(Working data Opens)
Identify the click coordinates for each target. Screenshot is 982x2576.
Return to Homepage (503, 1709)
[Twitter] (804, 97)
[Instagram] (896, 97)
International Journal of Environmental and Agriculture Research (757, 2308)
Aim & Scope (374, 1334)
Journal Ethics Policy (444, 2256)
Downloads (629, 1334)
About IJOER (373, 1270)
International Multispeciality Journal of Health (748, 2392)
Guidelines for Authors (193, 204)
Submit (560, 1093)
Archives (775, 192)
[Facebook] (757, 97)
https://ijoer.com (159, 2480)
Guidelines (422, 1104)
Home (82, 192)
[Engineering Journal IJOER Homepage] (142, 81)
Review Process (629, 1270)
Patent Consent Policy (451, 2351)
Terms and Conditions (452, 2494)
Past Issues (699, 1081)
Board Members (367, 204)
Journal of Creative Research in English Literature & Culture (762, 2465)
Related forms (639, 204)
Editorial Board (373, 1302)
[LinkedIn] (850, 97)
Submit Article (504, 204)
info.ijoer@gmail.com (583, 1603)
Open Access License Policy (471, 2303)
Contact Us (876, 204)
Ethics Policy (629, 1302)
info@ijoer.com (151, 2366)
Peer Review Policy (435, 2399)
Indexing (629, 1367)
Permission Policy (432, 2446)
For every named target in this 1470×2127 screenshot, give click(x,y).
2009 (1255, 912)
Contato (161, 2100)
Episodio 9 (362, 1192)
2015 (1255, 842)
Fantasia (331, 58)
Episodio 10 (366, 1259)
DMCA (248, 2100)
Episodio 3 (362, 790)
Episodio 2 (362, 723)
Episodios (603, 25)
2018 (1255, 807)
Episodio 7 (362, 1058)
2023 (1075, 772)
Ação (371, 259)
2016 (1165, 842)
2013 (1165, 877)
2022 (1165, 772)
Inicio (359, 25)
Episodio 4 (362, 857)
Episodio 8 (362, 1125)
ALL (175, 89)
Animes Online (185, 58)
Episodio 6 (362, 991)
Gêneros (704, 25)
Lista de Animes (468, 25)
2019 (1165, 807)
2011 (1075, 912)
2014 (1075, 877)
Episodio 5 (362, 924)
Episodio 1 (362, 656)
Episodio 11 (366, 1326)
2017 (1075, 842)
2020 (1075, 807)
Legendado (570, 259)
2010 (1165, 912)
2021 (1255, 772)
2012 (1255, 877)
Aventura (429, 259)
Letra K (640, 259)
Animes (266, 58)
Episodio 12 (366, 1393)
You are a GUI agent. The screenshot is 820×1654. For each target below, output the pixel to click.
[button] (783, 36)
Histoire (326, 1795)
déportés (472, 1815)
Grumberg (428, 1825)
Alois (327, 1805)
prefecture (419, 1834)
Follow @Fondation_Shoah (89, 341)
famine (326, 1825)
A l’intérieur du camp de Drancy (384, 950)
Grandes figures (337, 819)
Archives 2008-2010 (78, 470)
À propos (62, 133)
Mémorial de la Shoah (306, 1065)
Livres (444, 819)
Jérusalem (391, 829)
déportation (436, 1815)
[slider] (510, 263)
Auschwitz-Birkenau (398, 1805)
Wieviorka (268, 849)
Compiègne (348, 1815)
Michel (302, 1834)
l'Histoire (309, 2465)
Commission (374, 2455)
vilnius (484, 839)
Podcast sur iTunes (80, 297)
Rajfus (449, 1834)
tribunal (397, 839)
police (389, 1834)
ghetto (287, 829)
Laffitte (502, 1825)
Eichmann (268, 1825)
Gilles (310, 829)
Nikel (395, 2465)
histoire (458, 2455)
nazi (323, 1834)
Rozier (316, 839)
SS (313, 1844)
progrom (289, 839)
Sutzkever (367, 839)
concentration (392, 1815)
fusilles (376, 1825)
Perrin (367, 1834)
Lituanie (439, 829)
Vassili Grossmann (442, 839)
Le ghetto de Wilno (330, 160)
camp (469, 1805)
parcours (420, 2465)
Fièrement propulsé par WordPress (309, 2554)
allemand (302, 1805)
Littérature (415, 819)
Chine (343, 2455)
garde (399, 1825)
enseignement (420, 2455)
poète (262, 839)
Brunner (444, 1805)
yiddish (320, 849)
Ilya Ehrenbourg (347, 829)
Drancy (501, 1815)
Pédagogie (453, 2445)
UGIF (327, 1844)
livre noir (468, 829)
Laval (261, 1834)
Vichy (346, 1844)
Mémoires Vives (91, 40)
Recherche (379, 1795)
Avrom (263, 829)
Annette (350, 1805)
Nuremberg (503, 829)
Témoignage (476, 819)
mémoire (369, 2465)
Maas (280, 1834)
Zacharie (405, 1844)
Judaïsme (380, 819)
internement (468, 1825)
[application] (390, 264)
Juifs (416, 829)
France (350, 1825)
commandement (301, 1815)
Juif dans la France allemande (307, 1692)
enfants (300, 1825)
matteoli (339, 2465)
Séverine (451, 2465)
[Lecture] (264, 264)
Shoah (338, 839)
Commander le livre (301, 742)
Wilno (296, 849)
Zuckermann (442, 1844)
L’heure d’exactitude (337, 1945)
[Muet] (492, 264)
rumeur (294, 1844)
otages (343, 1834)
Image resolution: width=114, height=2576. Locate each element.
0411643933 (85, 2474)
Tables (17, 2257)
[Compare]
(Working data Closes)
**Task description:**
"L’heure d’exactitude (337, 1945)" marks the first line to print; reproduce that line and every line after it through the end of the listing above.

**Result:**
L’heure d’exactitude (337, 1945)
[Muet] (492, 264)
rumeur (294, 1844)
otages (343, 1834)
Image resolution: width=114, height=2576. Locate each element.
0411643933 (85, 2474)
Tables (17, 2257)
[Compare]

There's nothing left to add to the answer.